For Wall Street, it has been a rough week, in fact, the roughest week since 2008. The NASDAQ, S&P and the Dow are all down due to the Coronavirus that is spreading like an epidemic. The impact is not just seen by Wall Street as markets all over the world are feeling the burden. But what about you if you have money in the market and suddenly the market starts plummeting? If you’re in such a state, the first tip should be to not panic. What would happen if you’re retired or you’re a baby boomer who is nearing retirement? Does the same advice apply to you? Probably Yes.
It will mostly depend on the way your money has been distributed in the financial vehicles and how soon you may need to withdraw the money. The managing director of SFMG Wealth Advisors in Texas, Shashin Shah said that for retirees, the main thing is to ensure they have enough cash to meet their daily expenses. No amount of risk would actually be sensible if the retiree needs money this year or the following year.
Apart from the urgent cash needs, Shah also advises older people as well as the younger people to be brave about the market as the market is all set to bounce back later. No matter which retirement expert or financial planner you ask, this will be the advice for sure. For a person who has retired recently or who’s planning to retire in future, it can be tough enough for you as 2007-2009 is not too long ago. Retirement planners said that they motivate their clients during such a situation. They tell them to remember that just because you’re 60-65 years old, that doesn’t make you a long-term investor.
A person who is approaching his retirement should always plan in terms of decades and not in terms of one year after another, lest all would go on to cash in the minute they retire. One of the most important points is that you don’t require 100% of your funds on the initial month of retirement. This is a long time period, 25-30 years and hence you won’t be cash-stressed immediately due to the plummeting stock markets.

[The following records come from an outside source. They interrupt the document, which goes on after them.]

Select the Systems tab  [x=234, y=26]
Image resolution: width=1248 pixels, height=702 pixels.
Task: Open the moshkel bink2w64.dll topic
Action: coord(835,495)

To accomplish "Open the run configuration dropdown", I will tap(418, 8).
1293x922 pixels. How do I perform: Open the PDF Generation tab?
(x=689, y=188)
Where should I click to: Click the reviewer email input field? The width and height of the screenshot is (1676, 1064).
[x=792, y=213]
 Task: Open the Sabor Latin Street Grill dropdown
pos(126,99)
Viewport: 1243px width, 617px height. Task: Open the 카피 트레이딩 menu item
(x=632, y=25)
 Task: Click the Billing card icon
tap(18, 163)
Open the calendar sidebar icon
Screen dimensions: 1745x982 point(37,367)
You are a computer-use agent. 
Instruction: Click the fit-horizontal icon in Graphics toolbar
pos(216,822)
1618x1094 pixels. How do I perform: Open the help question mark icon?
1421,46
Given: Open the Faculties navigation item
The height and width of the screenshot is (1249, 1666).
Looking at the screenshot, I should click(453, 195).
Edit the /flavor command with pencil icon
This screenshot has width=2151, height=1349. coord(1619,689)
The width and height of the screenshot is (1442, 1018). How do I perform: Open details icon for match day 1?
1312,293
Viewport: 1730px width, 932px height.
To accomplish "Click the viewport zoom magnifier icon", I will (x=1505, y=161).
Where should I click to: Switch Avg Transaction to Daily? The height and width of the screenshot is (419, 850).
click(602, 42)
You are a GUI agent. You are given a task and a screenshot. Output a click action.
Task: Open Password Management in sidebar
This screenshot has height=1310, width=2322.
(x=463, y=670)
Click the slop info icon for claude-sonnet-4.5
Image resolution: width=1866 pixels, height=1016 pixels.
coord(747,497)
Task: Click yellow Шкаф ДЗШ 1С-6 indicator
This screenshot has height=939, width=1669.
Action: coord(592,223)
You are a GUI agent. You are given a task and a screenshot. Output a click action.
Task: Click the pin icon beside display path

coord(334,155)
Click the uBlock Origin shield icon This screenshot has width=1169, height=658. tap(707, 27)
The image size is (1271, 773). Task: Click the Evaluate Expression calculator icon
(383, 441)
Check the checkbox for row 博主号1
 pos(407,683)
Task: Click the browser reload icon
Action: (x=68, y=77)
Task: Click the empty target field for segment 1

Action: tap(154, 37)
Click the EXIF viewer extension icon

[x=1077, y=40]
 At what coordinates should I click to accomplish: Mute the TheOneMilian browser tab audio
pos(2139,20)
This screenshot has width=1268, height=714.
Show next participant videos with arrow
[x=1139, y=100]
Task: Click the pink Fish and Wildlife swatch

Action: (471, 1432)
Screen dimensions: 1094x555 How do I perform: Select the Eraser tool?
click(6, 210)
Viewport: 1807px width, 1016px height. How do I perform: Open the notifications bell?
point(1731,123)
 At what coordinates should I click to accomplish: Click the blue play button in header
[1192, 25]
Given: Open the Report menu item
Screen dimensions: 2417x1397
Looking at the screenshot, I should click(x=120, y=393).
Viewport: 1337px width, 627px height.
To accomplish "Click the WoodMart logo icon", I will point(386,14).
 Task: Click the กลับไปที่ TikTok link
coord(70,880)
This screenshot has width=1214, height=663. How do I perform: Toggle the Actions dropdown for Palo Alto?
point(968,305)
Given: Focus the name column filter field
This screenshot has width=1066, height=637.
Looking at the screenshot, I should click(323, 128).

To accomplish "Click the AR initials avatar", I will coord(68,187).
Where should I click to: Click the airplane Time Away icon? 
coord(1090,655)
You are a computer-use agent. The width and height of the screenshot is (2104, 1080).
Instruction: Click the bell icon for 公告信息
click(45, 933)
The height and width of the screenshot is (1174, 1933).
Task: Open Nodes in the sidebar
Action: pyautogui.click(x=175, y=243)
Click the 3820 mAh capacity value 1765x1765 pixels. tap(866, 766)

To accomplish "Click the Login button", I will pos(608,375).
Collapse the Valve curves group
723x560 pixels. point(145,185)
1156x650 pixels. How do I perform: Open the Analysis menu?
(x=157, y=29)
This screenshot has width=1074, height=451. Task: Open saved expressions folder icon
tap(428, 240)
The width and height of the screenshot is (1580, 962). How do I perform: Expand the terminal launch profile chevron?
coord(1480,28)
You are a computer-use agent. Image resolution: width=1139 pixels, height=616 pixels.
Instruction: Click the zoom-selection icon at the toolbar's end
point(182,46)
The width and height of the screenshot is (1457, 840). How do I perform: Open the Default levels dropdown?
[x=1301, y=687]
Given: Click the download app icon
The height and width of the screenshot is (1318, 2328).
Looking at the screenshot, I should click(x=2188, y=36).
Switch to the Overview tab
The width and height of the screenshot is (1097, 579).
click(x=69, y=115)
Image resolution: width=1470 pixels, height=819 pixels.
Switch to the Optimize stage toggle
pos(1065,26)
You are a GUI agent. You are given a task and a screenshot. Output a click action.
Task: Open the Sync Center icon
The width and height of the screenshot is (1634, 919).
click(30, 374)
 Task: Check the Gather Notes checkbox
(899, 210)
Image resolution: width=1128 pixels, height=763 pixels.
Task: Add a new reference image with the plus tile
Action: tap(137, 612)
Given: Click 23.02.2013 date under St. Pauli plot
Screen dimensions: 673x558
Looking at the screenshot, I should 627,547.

In an ideal situation, if you’re already retired or you’re all set to retire within the coming few years, you should be having a proper plan in place for such unpredictable fluctuations in the stock market conditions. However, in case you don’t have a plan in place, this is not the right time to move things in between a volatile market state. ‘Plan’ is the key word for anyone who is nearing retirement.
The last thing that you need to keep in mind before making big financial decisions is not to invest based on your emotions. Since your emotions go back to prehistoric ages, you should never let your emotions come in between your investment decisions. Ensure having enough money that you can access in the short term even when the market is volatile as that is the best way to stay protected.